Traditional sparkling wine is expensive to make and drink. “I think the reason people are drinking pét-nat is the same reason why I ended up making it after years of eyeing up traditional method. It’s also a method that can heighten less-explored grapes and regions that might struggle to get the tannin, ripeness or climate necessary to make more traditional wines. “First, the bottle-soon-drink-soon nature of pét-nat goes hand in hand with the rise of natural wine. “Pét-nats are definitely trendy right now,” he said.
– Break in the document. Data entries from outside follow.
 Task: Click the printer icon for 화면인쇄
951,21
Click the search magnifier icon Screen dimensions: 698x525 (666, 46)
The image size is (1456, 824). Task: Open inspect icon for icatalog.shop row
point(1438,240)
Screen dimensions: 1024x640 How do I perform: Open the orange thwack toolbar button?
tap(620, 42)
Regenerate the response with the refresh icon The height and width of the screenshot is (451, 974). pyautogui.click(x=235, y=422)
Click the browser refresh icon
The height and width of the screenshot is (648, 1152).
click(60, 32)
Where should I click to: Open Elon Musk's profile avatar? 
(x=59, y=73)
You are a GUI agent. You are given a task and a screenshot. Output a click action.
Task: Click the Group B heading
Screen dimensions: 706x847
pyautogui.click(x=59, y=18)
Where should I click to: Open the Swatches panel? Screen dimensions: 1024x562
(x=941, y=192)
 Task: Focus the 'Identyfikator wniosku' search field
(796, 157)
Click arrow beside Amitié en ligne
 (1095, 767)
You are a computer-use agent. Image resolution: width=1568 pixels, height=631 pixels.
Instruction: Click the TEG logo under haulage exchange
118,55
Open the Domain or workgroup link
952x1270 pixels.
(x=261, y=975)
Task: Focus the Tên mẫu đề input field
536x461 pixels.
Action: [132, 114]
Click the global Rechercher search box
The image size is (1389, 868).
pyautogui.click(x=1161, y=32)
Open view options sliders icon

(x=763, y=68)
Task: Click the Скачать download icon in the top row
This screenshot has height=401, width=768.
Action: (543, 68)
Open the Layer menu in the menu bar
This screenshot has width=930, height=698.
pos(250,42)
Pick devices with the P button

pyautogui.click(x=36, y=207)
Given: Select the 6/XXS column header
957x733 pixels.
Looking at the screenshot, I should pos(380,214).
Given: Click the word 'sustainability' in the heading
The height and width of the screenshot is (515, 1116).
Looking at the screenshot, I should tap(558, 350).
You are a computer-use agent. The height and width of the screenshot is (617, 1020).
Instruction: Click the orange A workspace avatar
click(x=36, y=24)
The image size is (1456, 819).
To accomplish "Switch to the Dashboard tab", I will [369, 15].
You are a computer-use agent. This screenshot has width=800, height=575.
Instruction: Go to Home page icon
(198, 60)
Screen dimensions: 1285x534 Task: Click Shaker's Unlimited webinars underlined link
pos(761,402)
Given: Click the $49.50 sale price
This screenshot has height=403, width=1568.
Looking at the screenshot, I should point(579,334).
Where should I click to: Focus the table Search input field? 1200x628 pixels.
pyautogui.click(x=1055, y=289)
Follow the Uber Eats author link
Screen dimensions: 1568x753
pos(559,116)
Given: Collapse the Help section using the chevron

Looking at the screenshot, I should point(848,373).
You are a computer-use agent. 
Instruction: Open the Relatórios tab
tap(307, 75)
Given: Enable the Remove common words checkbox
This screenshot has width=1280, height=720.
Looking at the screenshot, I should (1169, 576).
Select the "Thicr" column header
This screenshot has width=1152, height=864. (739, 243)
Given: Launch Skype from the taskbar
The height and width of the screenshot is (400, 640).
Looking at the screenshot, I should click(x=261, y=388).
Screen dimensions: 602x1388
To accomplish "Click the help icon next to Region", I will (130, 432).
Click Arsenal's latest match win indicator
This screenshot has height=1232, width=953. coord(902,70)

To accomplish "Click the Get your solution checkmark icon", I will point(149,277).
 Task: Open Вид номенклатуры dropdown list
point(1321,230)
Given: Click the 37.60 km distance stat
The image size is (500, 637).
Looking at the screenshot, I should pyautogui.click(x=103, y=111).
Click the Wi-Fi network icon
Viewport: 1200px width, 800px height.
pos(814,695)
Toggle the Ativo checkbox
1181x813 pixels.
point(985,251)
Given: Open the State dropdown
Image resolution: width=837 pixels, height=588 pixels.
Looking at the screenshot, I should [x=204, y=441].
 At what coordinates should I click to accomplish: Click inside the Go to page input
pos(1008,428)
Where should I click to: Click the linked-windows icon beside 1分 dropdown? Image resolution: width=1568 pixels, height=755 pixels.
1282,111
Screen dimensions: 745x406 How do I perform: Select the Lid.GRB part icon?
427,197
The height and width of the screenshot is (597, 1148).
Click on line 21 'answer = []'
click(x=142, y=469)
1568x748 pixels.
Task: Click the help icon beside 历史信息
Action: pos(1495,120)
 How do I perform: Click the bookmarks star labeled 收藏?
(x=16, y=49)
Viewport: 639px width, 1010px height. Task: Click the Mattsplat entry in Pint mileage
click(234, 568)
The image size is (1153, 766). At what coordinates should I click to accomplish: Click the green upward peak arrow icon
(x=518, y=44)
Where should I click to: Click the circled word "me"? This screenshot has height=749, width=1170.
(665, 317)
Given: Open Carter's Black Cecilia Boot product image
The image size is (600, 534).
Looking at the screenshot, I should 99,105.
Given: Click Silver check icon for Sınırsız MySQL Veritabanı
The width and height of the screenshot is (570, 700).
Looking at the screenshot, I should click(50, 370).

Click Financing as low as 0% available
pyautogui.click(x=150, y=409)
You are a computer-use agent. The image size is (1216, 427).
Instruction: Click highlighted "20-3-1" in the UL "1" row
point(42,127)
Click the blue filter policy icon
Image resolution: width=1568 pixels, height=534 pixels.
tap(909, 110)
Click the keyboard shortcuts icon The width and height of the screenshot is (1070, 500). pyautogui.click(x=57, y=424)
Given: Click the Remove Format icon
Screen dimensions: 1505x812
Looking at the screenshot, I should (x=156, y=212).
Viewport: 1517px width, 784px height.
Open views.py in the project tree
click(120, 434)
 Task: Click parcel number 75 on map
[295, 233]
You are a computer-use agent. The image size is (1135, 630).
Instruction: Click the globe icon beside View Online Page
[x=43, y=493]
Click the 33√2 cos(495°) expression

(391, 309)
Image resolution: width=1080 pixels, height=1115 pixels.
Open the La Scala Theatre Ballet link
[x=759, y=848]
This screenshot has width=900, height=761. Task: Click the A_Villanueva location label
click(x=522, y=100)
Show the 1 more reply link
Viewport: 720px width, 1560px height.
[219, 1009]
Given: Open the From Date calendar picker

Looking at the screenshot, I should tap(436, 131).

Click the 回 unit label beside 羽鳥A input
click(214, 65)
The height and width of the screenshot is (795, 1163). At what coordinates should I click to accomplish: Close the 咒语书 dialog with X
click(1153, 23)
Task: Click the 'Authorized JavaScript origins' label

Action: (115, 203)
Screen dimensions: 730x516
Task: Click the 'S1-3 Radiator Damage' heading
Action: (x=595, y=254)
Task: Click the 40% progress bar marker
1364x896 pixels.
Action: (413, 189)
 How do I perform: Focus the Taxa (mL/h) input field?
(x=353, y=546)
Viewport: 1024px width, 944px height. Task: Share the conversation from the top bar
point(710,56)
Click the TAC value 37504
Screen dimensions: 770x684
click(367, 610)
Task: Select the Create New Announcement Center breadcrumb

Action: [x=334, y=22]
Lucas Meeker, winemaker for his family’s Meeker Vineyards in Healdsburg, is one of Sonoma’s “mad professors” experimenting with the various ways bubbly can be made. Out gushes a fruity, slightly creamy and easy-to-drink sparkler that lacks the complexity of Champagne-like wines, yet is crowd-pleasing in its simplicity.

pommie sparkling wine

The French call this process méthode ancestral, with the yeast staying in contact with the wine until the cap is removed. There are pétillant naturels, or pét-nats for short, which are bottled while still undergoing a first fermentation and closed with a crown cap instead of a cork. Yet wines made with less-intensive methods, and using nontraditional grape varieties, have burst upon the scene. In the 1980s, Gloria Ferrer Caves & Vineyards, Iron Horse Vineyards, J Vineyards & Winery and Piper Sonoma joined Korbel Champagne Cellars (established 100 years earlier) as power players in the sparkling wine scene in Sonoma, turning sunny California fruit into wines with brioche and toasty aromas and flavors, a fine bead of tiny bubbles and crackling acidity. A number of Sonoma wineries long ago mastered the time-consuming techniques for making sparklers that mirror the quality and depth of true Champagne, which relies on chardonnay and pinot noir for the base wines and a secondary fermentation in the bottle, called méthode champenoise.